» **WHAT IS EXPECTED**
Return precisely the opening lines of the listing below, ending with the line that contains "Task: Click the 8:53 PM reply timestamp".

» **MATERIAL PROVIDED**
□ □ □ □ □

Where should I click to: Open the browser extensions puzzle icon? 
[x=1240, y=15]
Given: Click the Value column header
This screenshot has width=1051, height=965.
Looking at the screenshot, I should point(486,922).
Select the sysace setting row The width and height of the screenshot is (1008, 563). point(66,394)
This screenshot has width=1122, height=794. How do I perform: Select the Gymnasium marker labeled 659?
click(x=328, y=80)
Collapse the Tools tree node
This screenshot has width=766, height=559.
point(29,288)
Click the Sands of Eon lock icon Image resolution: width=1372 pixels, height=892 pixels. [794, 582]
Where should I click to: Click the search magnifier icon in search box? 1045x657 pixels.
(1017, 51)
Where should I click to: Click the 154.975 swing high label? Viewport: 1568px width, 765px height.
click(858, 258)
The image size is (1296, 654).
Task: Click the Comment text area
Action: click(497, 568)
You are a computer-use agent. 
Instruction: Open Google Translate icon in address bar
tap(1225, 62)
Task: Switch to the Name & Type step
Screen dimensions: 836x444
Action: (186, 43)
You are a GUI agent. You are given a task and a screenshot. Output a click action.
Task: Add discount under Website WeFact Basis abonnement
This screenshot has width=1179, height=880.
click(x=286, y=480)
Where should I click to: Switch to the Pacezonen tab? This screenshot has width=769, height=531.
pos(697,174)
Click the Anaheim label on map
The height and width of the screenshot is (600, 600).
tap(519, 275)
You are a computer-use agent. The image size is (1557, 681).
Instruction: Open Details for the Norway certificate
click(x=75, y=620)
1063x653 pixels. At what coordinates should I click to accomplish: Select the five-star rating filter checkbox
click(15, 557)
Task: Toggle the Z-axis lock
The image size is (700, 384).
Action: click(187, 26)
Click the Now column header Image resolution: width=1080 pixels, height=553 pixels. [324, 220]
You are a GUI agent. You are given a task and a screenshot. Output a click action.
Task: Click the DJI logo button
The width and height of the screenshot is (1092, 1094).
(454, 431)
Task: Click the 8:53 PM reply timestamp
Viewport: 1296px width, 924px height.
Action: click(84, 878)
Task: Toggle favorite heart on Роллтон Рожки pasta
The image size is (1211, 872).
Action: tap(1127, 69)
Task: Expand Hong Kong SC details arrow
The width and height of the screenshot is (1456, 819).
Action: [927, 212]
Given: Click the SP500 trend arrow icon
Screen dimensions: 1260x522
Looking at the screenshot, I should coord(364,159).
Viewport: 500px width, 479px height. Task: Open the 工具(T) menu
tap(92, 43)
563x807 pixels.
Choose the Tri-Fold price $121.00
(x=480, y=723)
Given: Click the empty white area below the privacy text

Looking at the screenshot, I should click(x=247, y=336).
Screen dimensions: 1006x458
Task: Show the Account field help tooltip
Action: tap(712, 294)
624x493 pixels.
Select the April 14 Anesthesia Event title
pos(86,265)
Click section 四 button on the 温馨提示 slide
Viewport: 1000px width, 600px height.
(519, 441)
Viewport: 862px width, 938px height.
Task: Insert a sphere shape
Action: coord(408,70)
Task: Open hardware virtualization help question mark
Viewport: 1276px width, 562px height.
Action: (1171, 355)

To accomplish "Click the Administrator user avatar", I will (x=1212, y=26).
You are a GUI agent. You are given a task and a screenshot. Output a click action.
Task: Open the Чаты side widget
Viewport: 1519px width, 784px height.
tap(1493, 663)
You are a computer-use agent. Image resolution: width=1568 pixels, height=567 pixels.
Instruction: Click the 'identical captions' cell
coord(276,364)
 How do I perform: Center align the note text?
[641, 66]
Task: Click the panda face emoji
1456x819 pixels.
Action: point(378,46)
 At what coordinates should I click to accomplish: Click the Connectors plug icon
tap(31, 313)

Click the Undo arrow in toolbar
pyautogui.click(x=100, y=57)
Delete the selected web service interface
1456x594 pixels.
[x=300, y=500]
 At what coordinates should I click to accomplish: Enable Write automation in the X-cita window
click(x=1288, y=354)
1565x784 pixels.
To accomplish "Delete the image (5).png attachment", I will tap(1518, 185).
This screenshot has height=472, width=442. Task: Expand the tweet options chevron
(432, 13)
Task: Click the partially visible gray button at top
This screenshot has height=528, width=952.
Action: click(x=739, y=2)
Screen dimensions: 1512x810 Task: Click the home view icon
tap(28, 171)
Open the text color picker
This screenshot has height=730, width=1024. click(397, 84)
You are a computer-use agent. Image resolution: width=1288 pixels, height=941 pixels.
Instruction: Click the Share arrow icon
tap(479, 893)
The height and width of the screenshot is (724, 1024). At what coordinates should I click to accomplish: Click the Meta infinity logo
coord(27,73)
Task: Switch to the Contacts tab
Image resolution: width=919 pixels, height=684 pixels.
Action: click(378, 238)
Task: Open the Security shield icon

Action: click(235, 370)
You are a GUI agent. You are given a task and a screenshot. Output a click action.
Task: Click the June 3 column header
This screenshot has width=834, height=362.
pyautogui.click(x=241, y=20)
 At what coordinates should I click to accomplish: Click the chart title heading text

□ □ □ □ □

» **EXERCISE RESPONSE**
Where should I click to: Open the browser extensions puzzle icon? 
[x=1240, y=15]
Given: Click the Value column header
This screenshot has width=1051, height=965.
Looking at the screenshot, I should point(486,922).
Select the sysace setting row The width and height of the screenshot is (1008, 563). point(66,394)
This screenshot has width=1122, height=794. How do I perform: Select the Gymnasium marker labeled 659?
click(x=328, y=80)
Collapse the Tools tree node
This screenshot has width=766, height=559.
point(29,288)
Click the Sands of Eon lock icon Image resolution: width=1372 pixels, height=892 pixels. [794, 582]
Where should I click to: Click the search magnifier icon in search box? 1045x657 pixels.
(1017, 51)
Where should I click to: Click the 154.975 swing high label? Viewport: 1568px width, 765px height.
click(858, 258)
The image size is (1296, 654).
Task: Click the Comment text area
Action: click(497, 568)
You are a computer-use agent. 
Instruction: Open Google Translate icon in address bar
tap(1225, 62)
Task: Switch to the Name & Type step
Screen dimensions: 836x444
Action: (186, 43)
You are a GUI agent. You are given a task and a screenshot. Output a click action.
Task: Add discount under Website WeFact Basis abonnement
This screenshot has width=1179, height=880.
click(x=286, y=480)
Where should I click to: Switch to the Pacezonen tab? This screenshot has width=769, height=531.
pos(697,174)
Click the Anaheim label on map
The height and width of the screenshot is (600, 600).
tap(519, 275)
You are a computer-use agent. The image size is (1557, 681).
Instruction: Open Details for the Norway certificate
click(x=75, y=620)
1063x653 pixels. At what coordinates should I click to accomplish: Select the five-star rating filter checkbox
click(15, 557)
Task: Toggle the Z-axis lock
The image size is (700, 384).
Action: click(187, 26)
Click the Now column header Image resolution: width=1080 pixels, height=553 pixels. [324, 220]
You are a GUI agent. You are given a task and a screenshot. Output a click action.
Task: Click the DJI logo button
The width and height of the screenshot is (1092, 1094).
(454, 431)
Task: Click the 8:53 PM reply timestamp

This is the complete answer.